BuilderBee is an interactive game aimed to foster direct student-student and teacher-student interaction. It aims to improve fine motor skills, increase the ability for instructors to implement hands-on learning, and improve social skills in a remote setting. The game allows students to build blocks together remotely using a ‘walkie-talkie’-like system and ‘smart blocks’ that inform the user where other students’ blocks are on the game board.
The smart blocks communicate with each other as well as with the board using electrical connections, an ATtiny85 microcontroller, and an Arduino Uno with Wifi. The smart blocks are composed of two parts to allow for proper wiring and to embed a microcontroller. There are electrical connections on the bottom and top of each smart block to allow current to flow from the board to the blocks. The base of the game board houses the Arduino and breadboard, which are the brains behind the whole operation. The top piece then covers the electronics to ensure children’s safety. There are four electrical connectors secured on the bottom of each block and on the base of the game board, that way when the block is placed on the game board, the current supplied to the Arduino will be able to flow through to the smart block. The player must place the block on the game board squares in the correct orientation for the electrical connectors to work properly, so the base of the blocks are color-coded and at four different heights. This also allows students to practice fine motor skills and color association. The current game design allows two people to play at a time in different locations. One player will place a block on a square of the game board, then communicate with their opponent using the ‘walkie-talkie’-like system to provide them with information on their block color and location. The opponent can then place their block on the square they believe is correct. If the block placement is correct, then the game board square will illuminate green; if incorrect, the game board will illuminate red.
Current Design 3D Renderings
Physical Prototype Parts
Functional Decomposition
Metrics & Constraints
The table below lists the metrics and constraints that are to be considered in the ideation and fabrication of the BuilderBee.

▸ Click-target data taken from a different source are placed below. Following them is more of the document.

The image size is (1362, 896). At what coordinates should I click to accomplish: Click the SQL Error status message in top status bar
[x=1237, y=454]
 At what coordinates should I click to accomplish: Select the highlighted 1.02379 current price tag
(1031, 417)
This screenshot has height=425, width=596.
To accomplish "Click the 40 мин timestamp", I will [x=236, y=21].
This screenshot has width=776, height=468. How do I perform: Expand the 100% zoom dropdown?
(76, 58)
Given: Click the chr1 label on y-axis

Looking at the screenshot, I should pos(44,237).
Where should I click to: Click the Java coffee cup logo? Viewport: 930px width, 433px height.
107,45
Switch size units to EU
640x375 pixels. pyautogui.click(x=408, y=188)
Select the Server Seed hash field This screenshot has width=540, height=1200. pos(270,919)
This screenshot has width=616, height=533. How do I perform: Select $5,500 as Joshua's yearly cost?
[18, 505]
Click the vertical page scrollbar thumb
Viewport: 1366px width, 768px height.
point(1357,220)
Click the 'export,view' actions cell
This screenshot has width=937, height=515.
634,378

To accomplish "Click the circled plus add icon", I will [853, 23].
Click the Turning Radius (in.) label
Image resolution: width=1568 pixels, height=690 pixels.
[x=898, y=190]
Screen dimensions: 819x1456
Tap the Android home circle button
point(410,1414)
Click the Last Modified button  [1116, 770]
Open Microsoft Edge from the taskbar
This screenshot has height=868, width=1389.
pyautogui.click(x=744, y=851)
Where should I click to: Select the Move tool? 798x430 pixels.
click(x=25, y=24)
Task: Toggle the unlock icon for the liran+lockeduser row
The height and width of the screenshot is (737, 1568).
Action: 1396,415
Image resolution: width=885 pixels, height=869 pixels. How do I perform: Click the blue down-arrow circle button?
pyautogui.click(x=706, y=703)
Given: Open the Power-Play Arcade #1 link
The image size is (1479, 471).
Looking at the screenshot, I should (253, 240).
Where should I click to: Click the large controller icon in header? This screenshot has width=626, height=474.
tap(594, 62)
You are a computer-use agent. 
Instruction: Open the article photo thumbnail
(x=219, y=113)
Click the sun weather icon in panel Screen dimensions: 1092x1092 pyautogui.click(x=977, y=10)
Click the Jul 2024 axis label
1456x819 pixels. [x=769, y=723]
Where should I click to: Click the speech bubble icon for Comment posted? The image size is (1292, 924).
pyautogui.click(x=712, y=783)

Quantitative values and specific materials are indicated where applicable. The size constraints were derived in order to make the BuilderBee compatible with both the Beehive and the Beekeeper. Solutions to the concerns surrounding the majority of the design considerations came from design conversations among team members. Additional design components that involve specific sizing dimensions came from government specifications provided in order to be ADA compliant.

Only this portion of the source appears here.